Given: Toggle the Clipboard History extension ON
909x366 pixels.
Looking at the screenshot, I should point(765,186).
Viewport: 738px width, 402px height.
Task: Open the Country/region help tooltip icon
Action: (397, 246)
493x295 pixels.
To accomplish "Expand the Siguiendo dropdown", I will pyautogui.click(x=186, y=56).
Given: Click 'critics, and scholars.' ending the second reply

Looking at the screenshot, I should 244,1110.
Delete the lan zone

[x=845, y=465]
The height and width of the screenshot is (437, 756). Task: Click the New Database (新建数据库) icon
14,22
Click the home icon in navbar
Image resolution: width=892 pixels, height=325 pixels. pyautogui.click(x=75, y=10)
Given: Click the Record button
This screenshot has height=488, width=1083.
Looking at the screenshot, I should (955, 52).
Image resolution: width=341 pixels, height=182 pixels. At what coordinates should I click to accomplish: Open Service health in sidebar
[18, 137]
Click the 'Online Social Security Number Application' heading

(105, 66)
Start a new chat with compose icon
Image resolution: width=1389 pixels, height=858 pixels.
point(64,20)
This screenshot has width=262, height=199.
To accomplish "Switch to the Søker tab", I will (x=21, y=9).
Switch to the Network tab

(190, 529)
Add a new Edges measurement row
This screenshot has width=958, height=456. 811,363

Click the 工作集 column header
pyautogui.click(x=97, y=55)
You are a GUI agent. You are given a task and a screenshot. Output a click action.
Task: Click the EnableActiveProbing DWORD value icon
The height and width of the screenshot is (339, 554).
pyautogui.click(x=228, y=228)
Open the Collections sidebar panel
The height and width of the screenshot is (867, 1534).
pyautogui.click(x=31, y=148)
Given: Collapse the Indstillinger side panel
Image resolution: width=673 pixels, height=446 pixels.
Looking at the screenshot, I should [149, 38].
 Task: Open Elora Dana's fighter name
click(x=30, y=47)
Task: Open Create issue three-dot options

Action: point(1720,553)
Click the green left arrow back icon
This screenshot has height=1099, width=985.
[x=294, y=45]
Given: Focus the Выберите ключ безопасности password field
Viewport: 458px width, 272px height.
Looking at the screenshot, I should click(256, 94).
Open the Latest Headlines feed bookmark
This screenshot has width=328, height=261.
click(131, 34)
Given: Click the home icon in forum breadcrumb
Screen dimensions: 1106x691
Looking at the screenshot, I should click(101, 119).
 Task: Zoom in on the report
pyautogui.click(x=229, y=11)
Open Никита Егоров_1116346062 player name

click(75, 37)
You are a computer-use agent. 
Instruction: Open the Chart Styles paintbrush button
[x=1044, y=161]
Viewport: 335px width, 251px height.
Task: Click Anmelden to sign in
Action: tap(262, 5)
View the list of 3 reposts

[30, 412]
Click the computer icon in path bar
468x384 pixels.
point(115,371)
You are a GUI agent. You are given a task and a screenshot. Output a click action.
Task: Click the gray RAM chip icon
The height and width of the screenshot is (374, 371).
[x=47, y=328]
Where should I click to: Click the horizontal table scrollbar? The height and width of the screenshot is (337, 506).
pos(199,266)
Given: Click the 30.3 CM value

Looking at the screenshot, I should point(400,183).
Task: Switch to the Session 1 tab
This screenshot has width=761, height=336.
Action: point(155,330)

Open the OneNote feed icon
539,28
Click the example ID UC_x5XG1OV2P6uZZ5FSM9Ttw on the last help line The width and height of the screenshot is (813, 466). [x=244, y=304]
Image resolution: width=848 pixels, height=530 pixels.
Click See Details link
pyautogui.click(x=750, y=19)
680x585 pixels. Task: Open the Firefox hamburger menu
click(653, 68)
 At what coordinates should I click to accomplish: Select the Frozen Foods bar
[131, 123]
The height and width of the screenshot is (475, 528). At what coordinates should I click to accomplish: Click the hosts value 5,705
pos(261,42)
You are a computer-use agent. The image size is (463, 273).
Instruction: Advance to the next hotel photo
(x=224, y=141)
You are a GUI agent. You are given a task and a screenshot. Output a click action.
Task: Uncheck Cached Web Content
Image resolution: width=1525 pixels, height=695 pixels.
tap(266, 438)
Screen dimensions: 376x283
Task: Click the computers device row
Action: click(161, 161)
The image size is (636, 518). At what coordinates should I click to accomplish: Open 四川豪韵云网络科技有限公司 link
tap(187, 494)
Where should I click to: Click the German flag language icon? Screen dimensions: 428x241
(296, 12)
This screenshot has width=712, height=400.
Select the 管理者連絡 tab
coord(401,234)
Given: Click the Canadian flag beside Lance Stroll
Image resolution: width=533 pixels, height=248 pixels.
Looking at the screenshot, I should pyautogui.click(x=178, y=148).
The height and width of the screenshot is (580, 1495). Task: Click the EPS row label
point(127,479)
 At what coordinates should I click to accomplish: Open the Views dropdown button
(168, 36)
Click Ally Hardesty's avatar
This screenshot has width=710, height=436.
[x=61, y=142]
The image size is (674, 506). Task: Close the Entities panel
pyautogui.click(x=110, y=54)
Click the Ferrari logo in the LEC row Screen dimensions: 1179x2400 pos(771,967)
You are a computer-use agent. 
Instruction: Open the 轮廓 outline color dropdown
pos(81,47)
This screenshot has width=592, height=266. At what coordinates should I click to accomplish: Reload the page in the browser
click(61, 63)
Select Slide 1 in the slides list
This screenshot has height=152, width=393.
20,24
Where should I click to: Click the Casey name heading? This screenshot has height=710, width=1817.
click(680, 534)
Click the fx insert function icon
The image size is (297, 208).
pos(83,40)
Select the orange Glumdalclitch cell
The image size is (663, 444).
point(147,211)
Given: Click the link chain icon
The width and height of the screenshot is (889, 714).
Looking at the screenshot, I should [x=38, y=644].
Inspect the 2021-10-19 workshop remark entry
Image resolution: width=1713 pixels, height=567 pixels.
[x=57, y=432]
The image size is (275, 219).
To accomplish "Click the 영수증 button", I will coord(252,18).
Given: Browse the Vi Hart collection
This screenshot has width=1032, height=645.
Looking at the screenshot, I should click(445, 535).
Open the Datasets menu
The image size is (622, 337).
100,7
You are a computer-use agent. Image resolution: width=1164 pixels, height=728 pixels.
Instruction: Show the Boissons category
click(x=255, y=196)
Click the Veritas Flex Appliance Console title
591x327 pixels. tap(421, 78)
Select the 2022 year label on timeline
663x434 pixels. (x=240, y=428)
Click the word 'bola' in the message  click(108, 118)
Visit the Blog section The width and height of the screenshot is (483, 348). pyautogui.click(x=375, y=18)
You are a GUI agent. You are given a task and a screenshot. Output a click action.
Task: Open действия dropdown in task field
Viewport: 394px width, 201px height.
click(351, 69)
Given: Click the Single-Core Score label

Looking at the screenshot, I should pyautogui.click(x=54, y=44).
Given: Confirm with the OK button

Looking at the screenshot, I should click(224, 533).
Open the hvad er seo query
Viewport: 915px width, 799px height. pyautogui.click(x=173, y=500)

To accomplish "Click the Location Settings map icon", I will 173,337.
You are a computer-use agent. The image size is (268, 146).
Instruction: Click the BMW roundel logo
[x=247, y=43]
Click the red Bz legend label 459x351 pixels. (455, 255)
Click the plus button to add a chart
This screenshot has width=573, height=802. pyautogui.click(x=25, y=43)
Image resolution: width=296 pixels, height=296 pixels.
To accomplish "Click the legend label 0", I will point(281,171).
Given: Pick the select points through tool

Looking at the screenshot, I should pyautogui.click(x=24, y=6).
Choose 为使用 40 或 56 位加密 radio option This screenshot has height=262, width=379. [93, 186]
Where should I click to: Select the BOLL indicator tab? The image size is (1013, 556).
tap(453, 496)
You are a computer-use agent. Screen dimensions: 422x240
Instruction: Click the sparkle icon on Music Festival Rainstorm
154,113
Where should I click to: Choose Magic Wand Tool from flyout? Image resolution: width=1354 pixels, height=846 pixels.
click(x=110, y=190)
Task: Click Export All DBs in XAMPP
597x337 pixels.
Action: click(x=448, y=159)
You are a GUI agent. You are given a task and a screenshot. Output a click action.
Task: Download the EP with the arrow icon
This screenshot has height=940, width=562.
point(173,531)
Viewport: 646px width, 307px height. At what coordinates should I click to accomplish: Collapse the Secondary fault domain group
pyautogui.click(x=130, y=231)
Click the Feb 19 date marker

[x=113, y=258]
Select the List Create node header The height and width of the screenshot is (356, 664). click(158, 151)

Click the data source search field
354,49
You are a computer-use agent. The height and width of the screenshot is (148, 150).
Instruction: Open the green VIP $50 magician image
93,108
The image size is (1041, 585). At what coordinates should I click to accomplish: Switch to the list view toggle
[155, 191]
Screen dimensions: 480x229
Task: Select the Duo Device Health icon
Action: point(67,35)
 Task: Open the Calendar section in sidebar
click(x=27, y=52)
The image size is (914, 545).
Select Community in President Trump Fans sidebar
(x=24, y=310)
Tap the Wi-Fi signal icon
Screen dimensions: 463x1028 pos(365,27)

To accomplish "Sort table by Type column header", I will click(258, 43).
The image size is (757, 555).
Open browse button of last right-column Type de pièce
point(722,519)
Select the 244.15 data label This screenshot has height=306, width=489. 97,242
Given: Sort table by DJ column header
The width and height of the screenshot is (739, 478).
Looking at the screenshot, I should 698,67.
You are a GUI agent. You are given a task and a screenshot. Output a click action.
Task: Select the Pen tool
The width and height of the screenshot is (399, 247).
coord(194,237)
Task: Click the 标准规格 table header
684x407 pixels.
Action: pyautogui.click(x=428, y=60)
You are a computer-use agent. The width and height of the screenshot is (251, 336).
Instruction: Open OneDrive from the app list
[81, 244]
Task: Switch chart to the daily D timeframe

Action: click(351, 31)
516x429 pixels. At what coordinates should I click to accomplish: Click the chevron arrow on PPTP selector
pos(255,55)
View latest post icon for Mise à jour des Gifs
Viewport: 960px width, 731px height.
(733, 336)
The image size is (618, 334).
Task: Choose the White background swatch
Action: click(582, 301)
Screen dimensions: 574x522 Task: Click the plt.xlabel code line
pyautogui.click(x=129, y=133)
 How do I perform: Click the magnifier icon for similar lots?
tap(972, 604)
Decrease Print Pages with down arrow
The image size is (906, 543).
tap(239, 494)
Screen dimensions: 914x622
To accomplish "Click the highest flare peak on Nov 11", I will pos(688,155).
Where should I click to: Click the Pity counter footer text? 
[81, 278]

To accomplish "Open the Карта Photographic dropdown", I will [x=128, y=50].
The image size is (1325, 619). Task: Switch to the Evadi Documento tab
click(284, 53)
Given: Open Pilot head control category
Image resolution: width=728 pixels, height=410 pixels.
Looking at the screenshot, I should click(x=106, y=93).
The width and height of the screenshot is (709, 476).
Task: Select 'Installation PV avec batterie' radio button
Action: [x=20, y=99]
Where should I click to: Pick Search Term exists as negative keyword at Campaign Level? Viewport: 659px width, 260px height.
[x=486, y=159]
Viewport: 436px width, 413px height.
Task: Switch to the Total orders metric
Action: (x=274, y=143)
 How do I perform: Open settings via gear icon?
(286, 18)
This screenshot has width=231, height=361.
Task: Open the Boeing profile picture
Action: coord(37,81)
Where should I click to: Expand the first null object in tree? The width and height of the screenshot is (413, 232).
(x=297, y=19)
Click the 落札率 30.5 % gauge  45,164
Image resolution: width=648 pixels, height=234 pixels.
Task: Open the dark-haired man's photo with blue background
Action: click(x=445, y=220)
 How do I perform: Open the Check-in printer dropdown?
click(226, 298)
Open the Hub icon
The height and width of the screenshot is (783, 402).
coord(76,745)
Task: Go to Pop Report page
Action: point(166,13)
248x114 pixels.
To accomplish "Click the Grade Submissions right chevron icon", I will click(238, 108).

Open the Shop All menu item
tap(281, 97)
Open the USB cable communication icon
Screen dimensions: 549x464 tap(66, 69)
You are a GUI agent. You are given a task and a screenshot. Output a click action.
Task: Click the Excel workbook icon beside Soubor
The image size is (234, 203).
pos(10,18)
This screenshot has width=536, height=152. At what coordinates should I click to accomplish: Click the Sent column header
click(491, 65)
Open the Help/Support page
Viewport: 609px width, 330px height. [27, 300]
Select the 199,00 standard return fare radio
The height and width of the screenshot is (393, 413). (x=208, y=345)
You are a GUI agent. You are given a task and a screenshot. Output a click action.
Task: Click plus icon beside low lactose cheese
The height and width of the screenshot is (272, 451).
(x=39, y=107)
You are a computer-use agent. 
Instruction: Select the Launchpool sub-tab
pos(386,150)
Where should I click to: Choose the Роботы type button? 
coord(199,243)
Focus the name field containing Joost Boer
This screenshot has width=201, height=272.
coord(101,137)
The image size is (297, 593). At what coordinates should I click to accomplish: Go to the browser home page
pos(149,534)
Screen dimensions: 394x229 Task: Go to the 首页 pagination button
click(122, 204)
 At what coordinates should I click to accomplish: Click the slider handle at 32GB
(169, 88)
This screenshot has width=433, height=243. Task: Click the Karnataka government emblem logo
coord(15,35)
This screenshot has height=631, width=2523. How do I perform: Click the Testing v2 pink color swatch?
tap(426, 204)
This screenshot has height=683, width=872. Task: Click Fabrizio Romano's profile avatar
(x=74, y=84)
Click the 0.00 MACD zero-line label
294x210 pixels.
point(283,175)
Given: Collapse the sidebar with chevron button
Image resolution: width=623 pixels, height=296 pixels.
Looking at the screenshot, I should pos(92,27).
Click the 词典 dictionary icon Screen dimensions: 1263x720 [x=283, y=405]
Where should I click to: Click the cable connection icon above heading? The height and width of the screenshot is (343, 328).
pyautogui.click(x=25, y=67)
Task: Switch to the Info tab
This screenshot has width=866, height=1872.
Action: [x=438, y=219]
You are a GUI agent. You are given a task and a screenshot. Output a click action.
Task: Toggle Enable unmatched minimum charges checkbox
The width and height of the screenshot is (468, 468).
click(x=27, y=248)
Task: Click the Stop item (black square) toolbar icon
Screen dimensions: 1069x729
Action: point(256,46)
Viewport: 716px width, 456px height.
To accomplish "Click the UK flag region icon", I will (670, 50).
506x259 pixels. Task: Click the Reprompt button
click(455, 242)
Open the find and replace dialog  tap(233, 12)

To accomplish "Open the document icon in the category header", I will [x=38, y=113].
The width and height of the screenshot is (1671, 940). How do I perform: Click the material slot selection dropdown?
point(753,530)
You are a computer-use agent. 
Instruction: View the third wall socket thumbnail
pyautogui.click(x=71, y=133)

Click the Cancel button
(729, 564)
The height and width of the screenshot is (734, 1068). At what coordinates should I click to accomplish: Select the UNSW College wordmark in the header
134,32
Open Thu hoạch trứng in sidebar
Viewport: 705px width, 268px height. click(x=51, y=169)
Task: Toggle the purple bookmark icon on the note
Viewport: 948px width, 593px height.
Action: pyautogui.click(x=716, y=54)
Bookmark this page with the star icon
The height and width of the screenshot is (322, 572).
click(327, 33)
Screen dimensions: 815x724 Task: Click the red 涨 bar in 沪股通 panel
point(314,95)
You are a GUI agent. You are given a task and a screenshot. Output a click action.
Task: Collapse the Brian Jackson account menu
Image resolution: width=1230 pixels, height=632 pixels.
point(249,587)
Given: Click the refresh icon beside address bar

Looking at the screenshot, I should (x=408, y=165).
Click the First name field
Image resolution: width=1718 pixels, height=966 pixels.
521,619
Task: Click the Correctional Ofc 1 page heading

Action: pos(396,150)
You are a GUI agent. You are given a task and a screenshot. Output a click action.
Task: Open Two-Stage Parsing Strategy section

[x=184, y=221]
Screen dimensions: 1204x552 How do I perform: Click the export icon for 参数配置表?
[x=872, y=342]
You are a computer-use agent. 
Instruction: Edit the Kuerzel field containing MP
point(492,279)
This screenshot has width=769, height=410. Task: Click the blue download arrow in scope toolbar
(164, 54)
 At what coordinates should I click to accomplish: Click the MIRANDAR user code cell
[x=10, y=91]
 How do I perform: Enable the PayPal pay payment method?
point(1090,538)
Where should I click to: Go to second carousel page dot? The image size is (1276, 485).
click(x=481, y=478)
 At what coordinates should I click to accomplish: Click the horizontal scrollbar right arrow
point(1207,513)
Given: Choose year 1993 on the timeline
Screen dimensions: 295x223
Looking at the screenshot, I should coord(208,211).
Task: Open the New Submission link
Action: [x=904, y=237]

▬▬▬▬▬▬

### TASK DESCRIPTION
Look for the string "Sort" in the entries above. Copy every line that has it.

### RESPONSE BELOW
To accomplish "Sort table by Type column header", I will click(258, 43).
Given: Sort table by DJ column header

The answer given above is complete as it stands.